Spanish airline Iberia workers have begun a five-day strike in protest at planned cuts to jobs and salaries.
Iberia has cancelled more than 400 flights out of 1,000 scheduled for this week, with cabin crew and baggage handlers staging the walk-out.
A lack of services at Spanish airports are expected to affect more than 1,000 flights from various airlines.
Iberia has announced plans to cut 3,807 jobs after it reported mounting losses last year.
In the first nine month of 2012 it lost 262 million euros ($349 million).
Unions are planning three separate five-day strikes in February and March.
Iberia workers have begun a five-day strike in protest at planned cuts to jobs and salaries
Iberia said 70,000 passengers would be affected by the first strike, though in a statement the company said 60,000 had been found seats on alternative flights.
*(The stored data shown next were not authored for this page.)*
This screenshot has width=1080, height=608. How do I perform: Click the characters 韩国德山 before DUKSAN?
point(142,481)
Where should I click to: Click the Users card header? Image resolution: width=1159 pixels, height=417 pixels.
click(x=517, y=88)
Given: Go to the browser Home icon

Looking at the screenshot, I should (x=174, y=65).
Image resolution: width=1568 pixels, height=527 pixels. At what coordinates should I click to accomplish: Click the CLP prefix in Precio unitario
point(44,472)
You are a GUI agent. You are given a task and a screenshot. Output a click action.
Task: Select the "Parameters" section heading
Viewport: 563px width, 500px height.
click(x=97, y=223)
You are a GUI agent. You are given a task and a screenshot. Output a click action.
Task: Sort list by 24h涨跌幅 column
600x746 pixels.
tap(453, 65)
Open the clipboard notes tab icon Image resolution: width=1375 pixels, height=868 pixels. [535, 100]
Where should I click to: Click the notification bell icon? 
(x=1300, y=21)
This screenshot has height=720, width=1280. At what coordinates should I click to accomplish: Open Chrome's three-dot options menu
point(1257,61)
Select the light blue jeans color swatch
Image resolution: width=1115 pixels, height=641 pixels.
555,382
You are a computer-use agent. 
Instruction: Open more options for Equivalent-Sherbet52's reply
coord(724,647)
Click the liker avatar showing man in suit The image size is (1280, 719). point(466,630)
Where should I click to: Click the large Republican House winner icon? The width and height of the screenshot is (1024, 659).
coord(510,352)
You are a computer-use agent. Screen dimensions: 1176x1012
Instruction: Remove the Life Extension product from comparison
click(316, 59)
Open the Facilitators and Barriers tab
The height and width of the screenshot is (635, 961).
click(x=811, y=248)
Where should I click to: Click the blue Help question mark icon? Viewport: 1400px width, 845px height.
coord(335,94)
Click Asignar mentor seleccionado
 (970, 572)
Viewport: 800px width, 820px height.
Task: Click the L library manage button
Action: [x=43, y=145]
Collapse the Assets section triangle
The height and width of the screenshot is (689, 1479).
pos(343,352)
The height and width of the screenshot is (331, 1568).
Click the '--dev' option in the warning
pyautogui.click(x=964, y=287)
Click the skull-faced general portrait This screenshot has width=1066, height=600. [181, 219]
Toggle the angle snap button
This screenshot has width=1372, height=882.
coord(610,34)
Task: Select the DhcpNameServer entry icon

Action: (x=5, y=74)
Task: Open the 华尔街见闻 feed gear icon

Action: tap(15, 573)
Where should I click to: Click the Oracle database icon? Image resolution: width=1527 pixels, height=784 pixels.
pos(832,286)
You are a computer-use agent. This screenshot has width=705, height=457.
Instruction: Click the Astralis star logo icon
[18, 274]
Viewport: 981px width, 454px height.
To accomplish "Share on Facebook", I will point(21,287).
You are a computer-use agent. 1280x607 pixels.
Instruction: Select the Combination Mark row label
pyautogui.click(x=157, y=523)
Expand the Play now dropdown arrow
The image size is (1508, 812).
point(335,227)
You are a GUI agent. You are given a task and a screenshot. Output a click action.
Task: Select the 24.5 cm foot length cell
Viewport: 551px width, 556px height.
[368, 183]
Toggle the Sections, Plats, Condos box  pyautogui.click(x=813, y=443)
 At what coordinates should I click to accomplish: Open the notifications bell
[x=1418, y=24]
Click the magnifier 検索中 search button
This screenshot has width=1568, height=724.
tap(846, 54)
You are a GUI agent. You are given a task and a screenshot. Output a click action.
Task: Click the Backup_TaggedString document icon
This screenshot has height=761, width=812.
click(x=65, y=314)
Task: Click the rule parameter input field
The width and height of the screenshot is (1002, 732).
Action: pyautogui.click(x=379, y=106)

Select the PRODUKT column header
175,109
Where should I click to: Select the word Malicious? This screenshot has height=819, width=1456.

It said 90% of long-haul flights would be operating, but domestic flights would be the worst affected, with more than half of flights grounded.
Analysts suggest 15 days of strikes could cost Iberia up to 100 million euros.
Iberia merged with British Airways in 2011 to create International Airlines Group, and the new management has been trying to cut costs.
Iberia has been hit by increased competition from low-cost carriers and a prolonged recession in its home market.
British Airways-owner IAG has announced 4,500 job cuts at Iberia as part of a widely anticipated restructuring of the Spanish carrier.
Iberia is cutting its 156-strong fleet by 25 aircraft, and reducing 15% of its network capacity, with the airline focusing on the most profitable routes.
The plan aims to stem Iberia’s cash losses by mid-2013, and raise profits by at least 600 million euros ($766 million).
IAG also revealed a 30% drop in pre-tax quarterly profits to 221 million euros.
The drop was due to the poor performance at Iberia and at the recently-purchased UK regional airline BMI, as well as rising fuel, operating and engineering costs.
“The group performance is coming back to the levels seen in 2011 and this is particularly true if you strip out the BMI losses of 31 million euros in the quarter,” said IAG chief executive Willie Walsh.
“However, there remains a strong difference between the performances of British Airways and Iberia.”
IAG has announced 4,500 job cuts at Iberia as part of a widely anticipated restructuring of the Spanish carrier
The parent company said it now expected to make an overall operating loss of 120 million euros for the year – excluding any costs associated with the Iberia restructuring – with further losses likely in the remaining three months due to the impact of storm Sandy in the US.
Its pre-tax losses for the first nine months of the year have now reached 169 million euros, compared with a 355 million-euro profit in the same period last year.
Iberia has been suffering record losses, and IAG flagged up three months ago that job cuts were likely to come.
“Iberia is in a fight for survival,” said the Spanish subsidiary’s chief executive, Rafael Sanchez-Lozano.
“It is unprofitable in all its markets.
“Unless we take radical action to introduce permanent structural change, the future for the airline is bleak.”
The 4,500 job losses are not as steep as the 7,000 figure that reportedly had been expected by the airline’s unions.
IAG said the restructuring would safeguard 15,500 posts at the airline.
However, the restructuring plan also includes “permanent salary adjustments to achieve a competitive and flexible cost base”.
The airline has set a deadline of 31 January next year to reach agreement with unions over the cuts.
“Time is not on our side,” said Rafael Sanchez-Lozano.
“The company is burning 1.7 million euros every day,” he added.
“If we do not reach consensus, we will have to take more radical action, which will lead to greater reductions in capacity and jobs.”
The restructuring plan comes a day after IAG announced that it would pay 113 million euros to buy up the remaining 54% stake in Spanish budget airline Vueling that it did not already own.
Willie Walsh had said that the acquisition of Vueling would be “good for Spain” and “create new Spanish jobs”.
On Wednesday, IAG released its latest passenger figures for October, which showed that traffic rose by 6.2% at British Airways from a year earlier, while at Iberia traffic was down 3.7%.
The airline’s woes in part stem from the weakness of the eurozone economy, including a sharp downturn in its Spanish home market. However, according to Rafael Sanchez-Lozano, the airline’s problems are also “systemic and pre-date the country’s problems”.